I found this on an "interview questions" site and have been pondering it for a couple of days. I will keep churning, but am interested what you guys think
"10 Gbytes of 32-bit numbers on a magnetic tape, all there from 0 to 10G in random order. You have 64 32 bit words of memory available: design an algorithm to check that each number from 0 to 10G occurs once and only once on the tape, with minimum passes of the tape by a read head connected to your algorithm."
32-bit numbers can take 4G = 2^32 different values. There are 2.5*2^32 numbers on tape total. So after 2^32 count one of numbers will repeat 100%. If there were <= 2^32 numbers on tape then it was possible that there are two different cases – when all numbers are different or when at least one repeats.
It's a trick question, as Michael Anderson and I have figured out. You can't store 10G 32b numbers on a 10G tape. The interviewer (a) is messing with you and (b) is trying to find out how much you think about a problem before you start solving it.
The utterly naive algorithm, which takes as many passes as there are numbers to check, would be to walk through and verify that the lowest number is there. Then do it again checking that the next lowest is there. And so on.
This requires one word of storage to keep track of where you are - you could cut down the number of passes by a factor of 64 by using all 64 words to keep track of where you're up to in several different locations in the search space - checking all of your current ones on each pass. Still O(n) passes, of course.
You could probably cut it down even more by using portions of the words - given that your search space for each segment is smaller, you won't need to keep track of the full 32-bit range.
Perform an in-place mergesort or quicksort, using tape for storage? Then iterate through the numbers in sequence, tracking to see that each number = previous+1.
Requires cleverly implemented sort, and is fairly slow, but achieves the goal I believe.
Edit: oh bugger, it's never specified you can write.
Here's a second approach: scan through trying to build up to 30-ish ranges of contiginous numbers. IE 1,2,3,4,5 would be one range, 8,9,10,11,12 would be another, etc. If ranges overlap with existing, then they are merged. I think you only need to make a limited number of passes to either get the complete range or prove there are gaps... much less than just scanning through in blocks of a couple thousand to see if all digits are present.
It'll take me a bit to prove or disprove the limits for this though.
Do 2 reduces on the numbers, a sum and a bitwise XOR.
The sum should be (10G + 1) * 10G / 2
The XOR should be ... something
It looks like there is a catch in the question that no one has talked about so far; the interviewer has only asked the interviewee to write a program that CHECKS
(i) if each number that makes up the 10G is present once and only once--- what should the interviewee do if the numbers in the given list are present multple times? should he assume that he should stop execting the programme and throw exception or should he assume that he should correct the mistake by removing the repeating number and replace it with another (this may actually be a costly excercise as this involves complete reshuffle of the number set)? correcting this is required to perform the second step in the question, i.e. to verify that the data is stored in the best possible way that it requires least possible passes.

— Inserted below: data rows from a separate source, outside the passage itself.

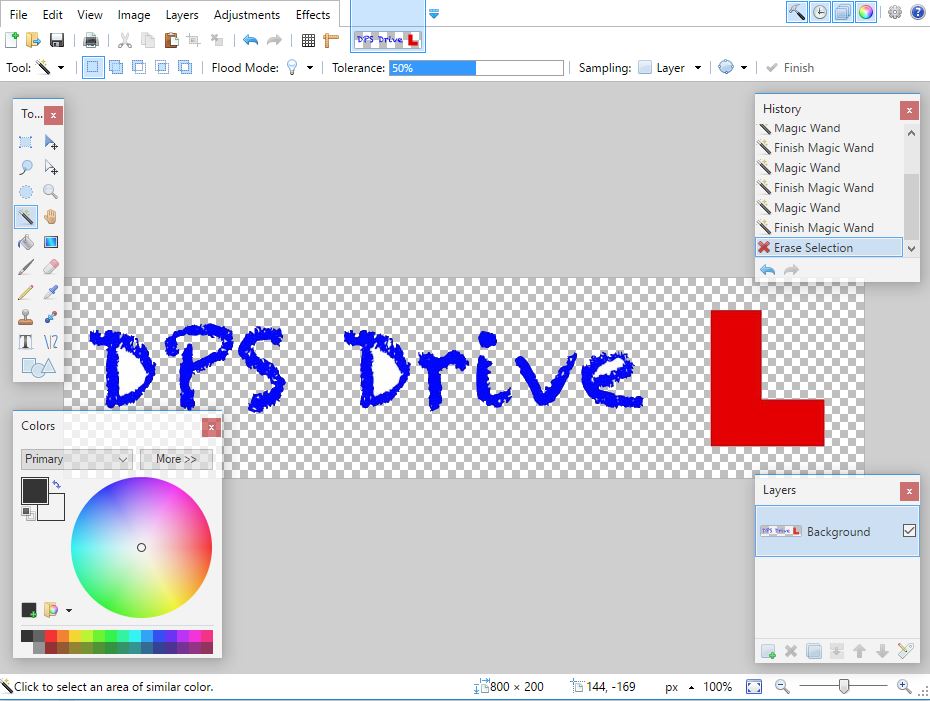Viewport: 930px width, 701px height.
Task: Click the More >> button in Colors
Action: coord(176,459)
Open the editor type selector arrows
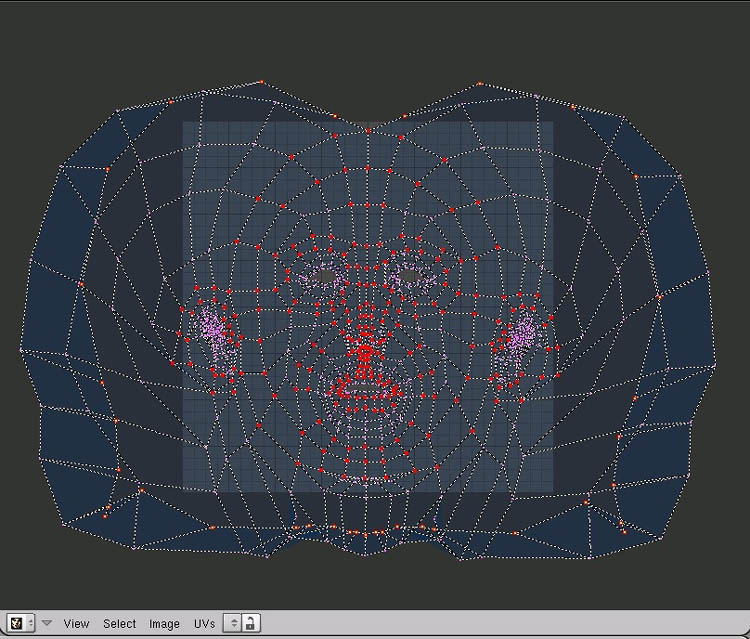Viewport: 750px width, 639px height. [30, 623]
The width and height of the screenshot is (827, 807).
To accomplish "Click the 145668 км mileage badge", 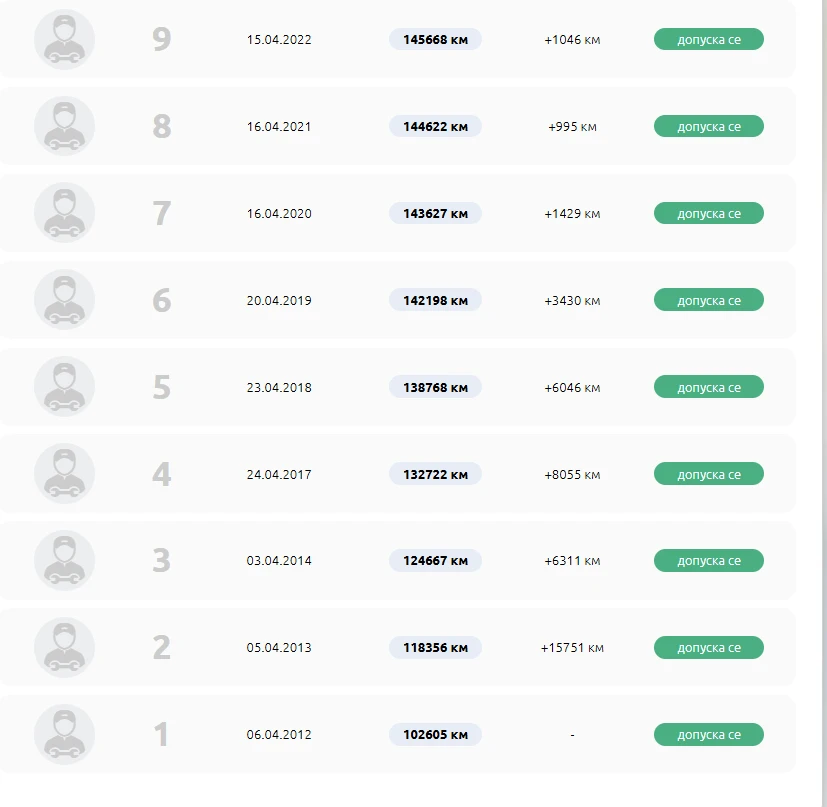I will pyautogui.click(x=435, y=40).
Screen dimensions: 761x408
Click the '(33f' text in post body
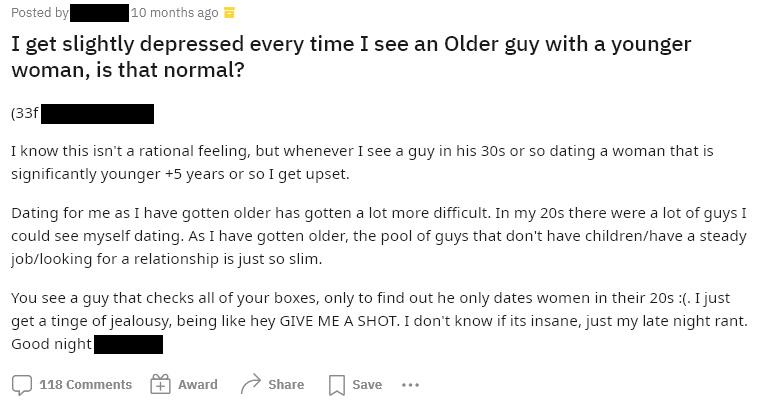click(x=24, y=113)
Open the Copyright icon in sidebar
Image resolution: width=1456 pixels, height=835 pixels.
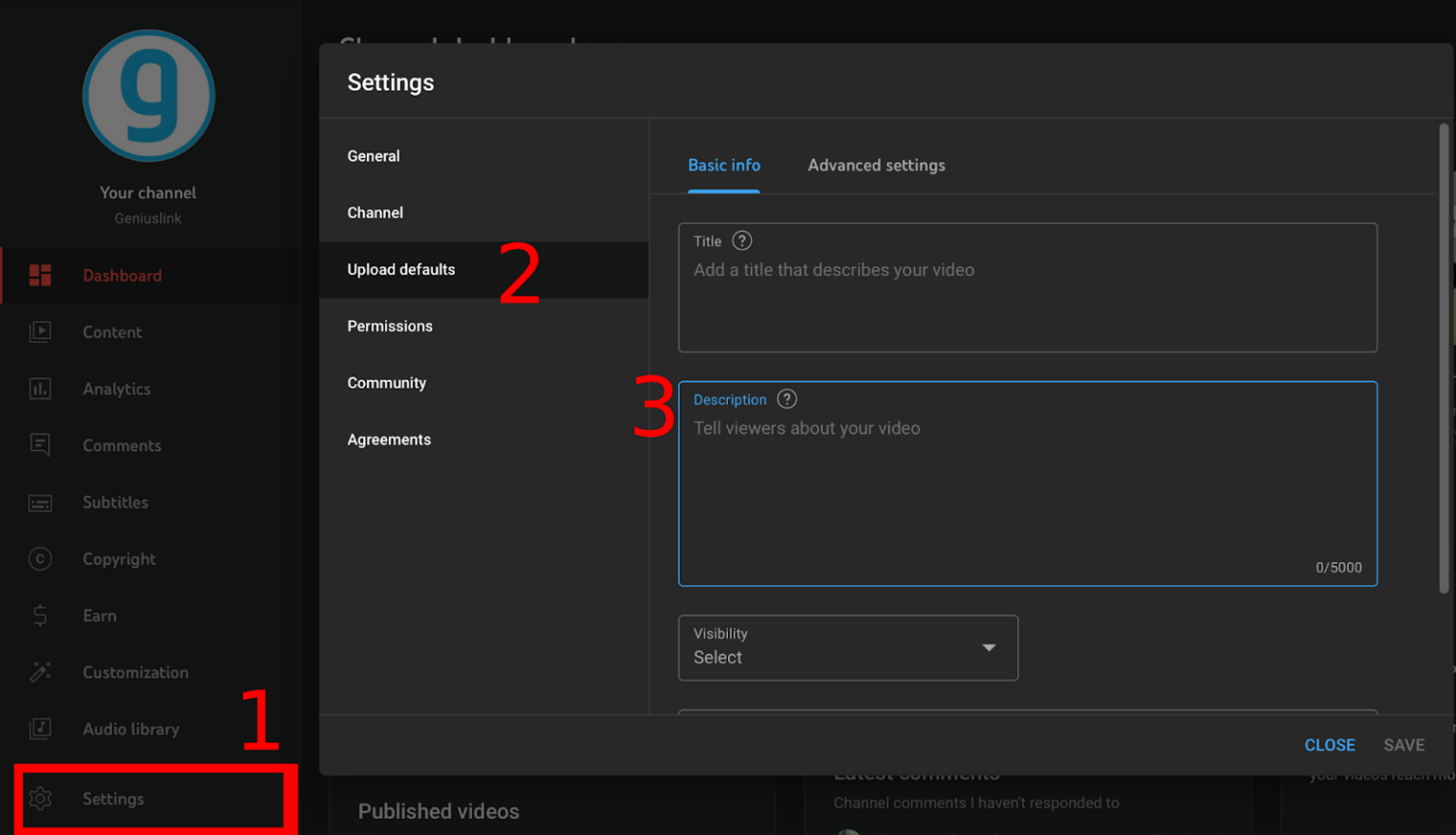click(x=40, y=559)
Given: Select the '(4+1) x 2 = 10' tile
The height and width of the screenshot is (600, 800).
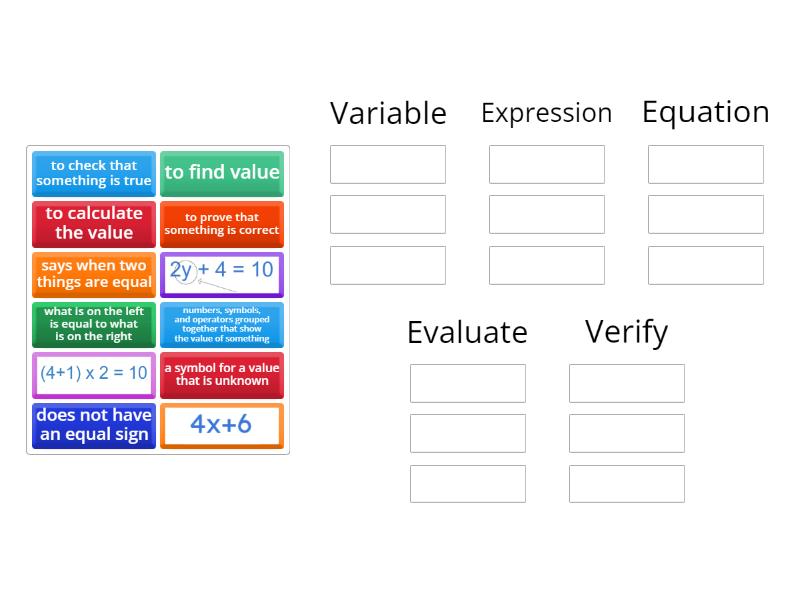Looking at the screenshot, I should click(94, 374).
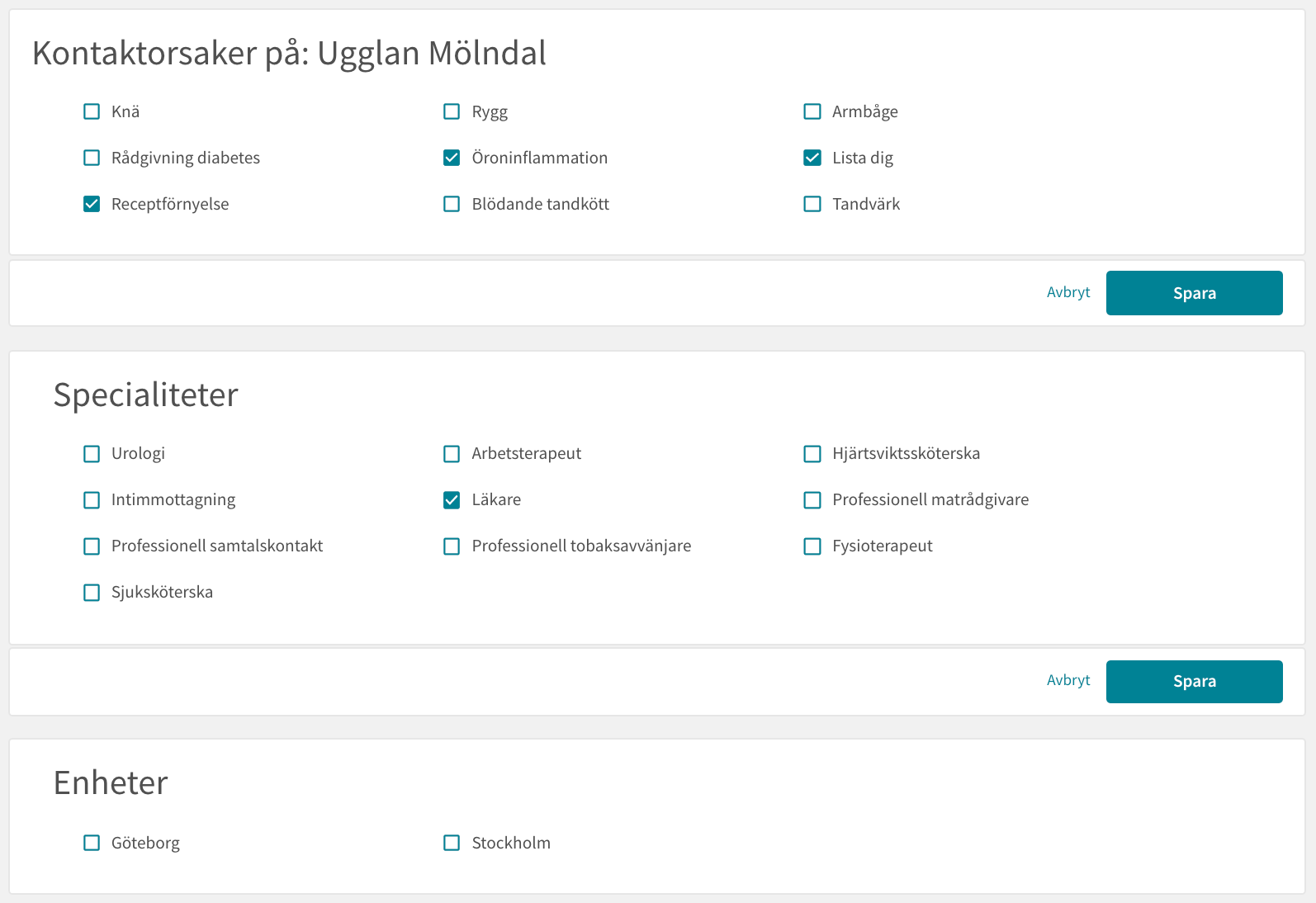1316x903 pixels.
Task: Select Rådgivning diabetes checkbox
Action: click(x=92, y=158)
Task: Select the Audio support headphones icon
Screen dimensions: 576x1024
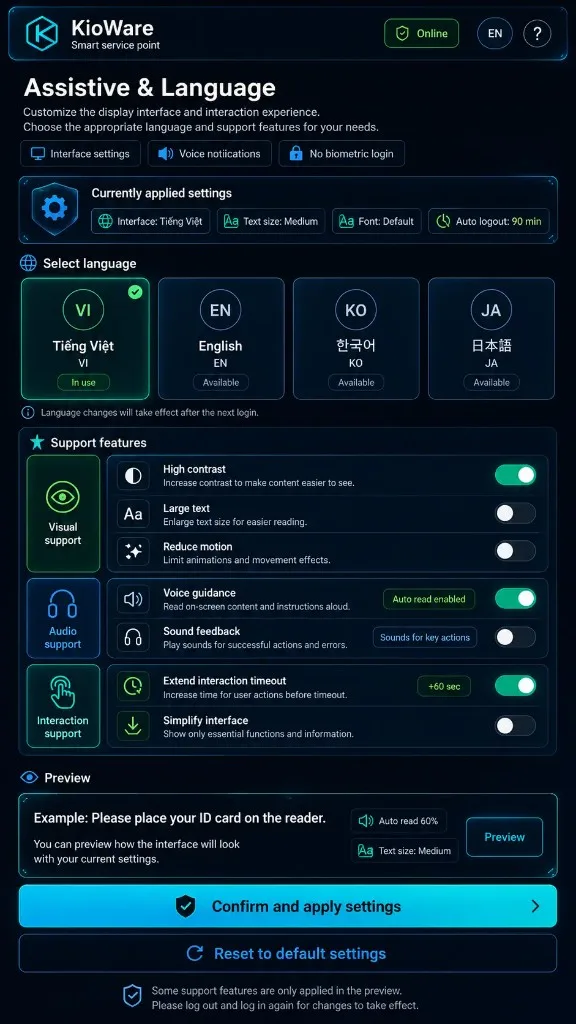Action: tap(63, 604)
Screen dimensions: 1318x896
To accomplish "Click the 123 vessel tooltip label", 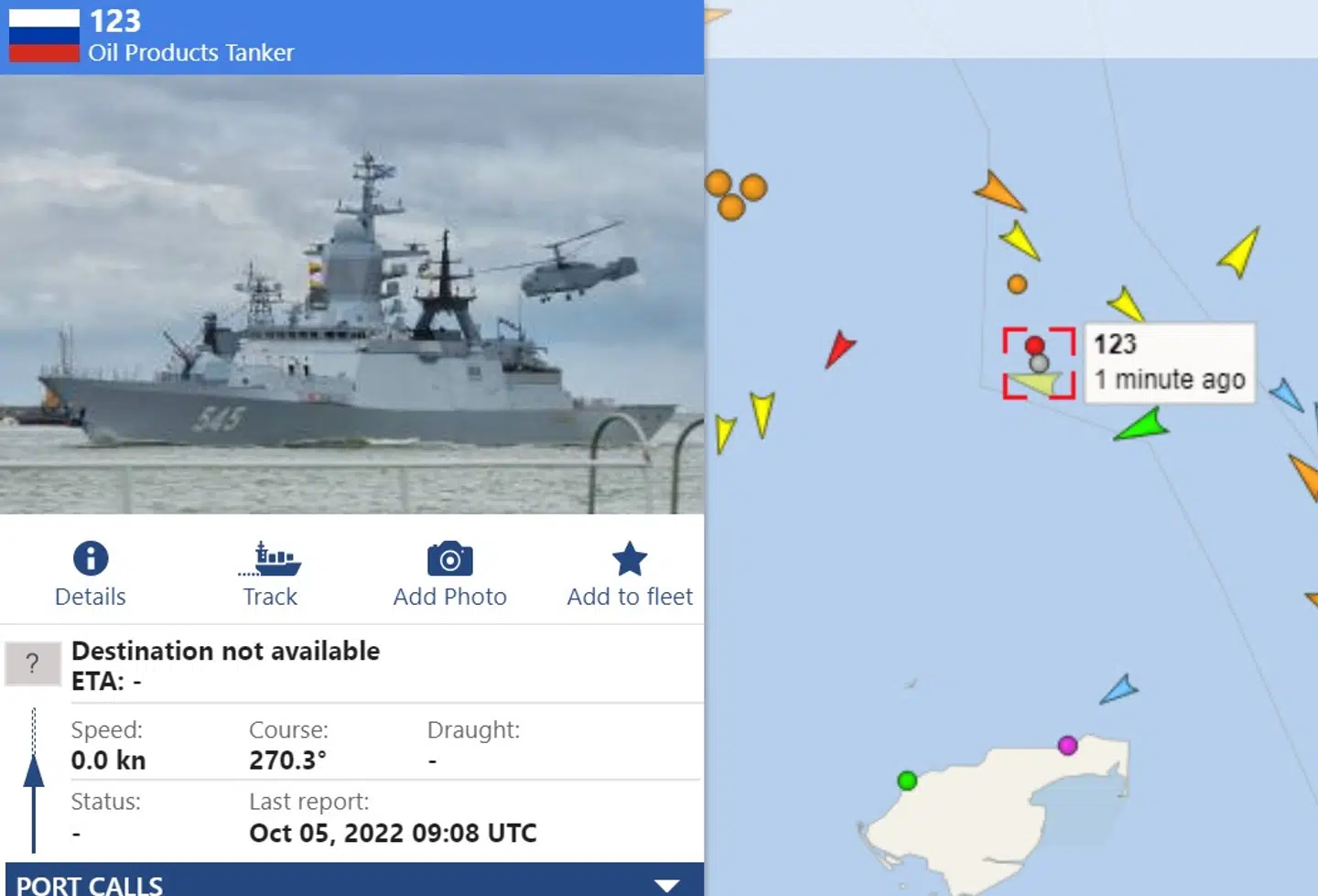I will pos(1170,362).
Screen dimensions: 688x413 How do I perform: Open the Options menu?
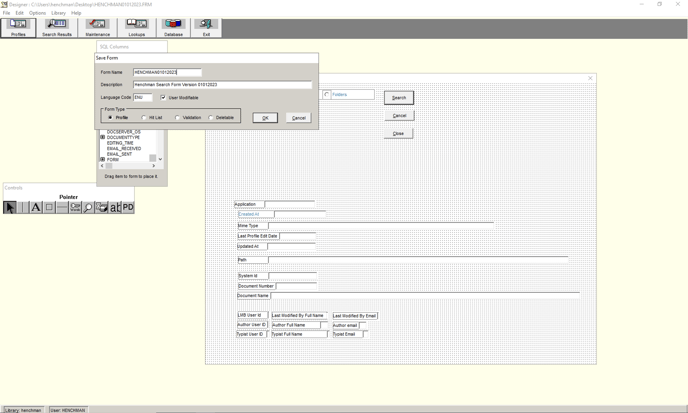(x=37, y=13)
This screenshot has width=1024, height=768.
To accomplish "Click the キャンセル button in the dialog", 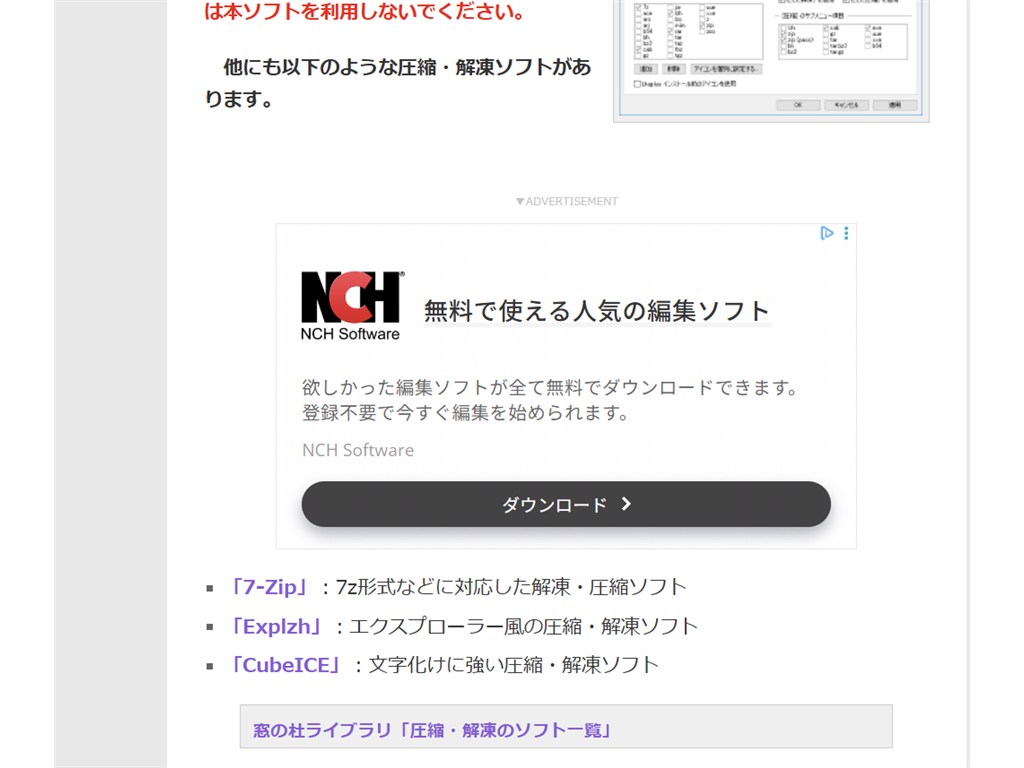I will (x=847, y=103).
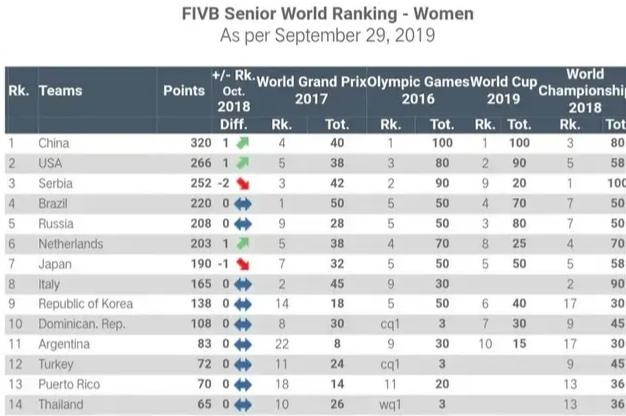Select the Republic of Korea team name

click(85, 304)
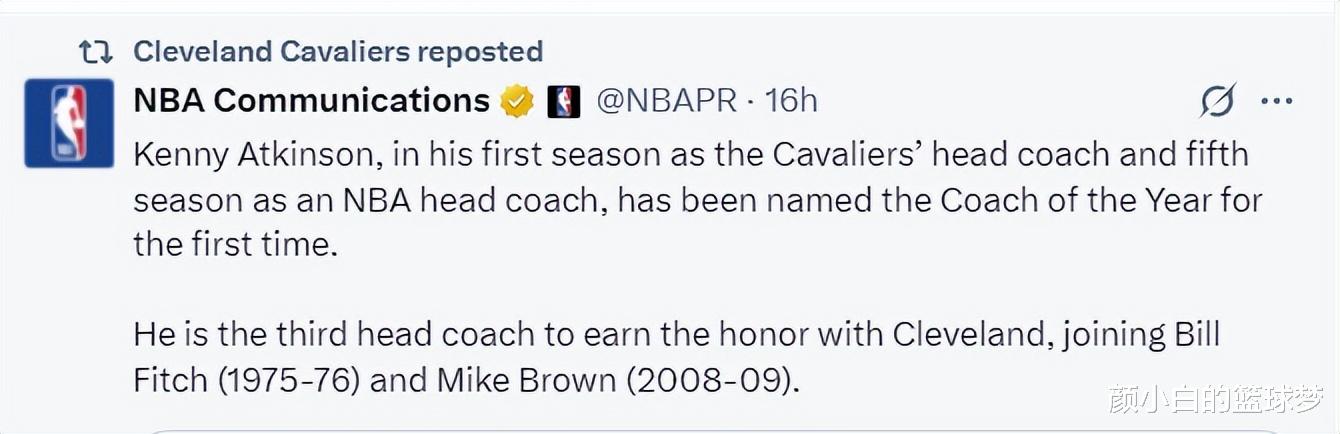Open the NBA Communications profile avatar
Image resolution: width=1340 pixels, height=434 pixels.
pos(69,122)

(ii) When the interviewee was asked to only check if the 10G weight data set of numbers are stored in such a way that they require least paases to access any of those numbers;
what should the interviewee do? should he stop and throw exception the moment he finds an issue in the algorithm they were stored in, or correct the mistake and continue till all the elements are sorted in the order of least possible passes?
If the intension of the interviewer is to ask the interviewee to write an algorithm that finds the best combinaton of numbers that can be stored in 10GB, given 64 32 Bit registers; and also to write an algorithm to save these chosen set of numbers in the best possible way that require least number of passes to access each; he should have asked this directly, woudn't he?
I suppose the intension of the interviewer may be to only see how the interviewee is approaching the problem rather than to actually extract a working solution from the interviewee; wold any buy this notion?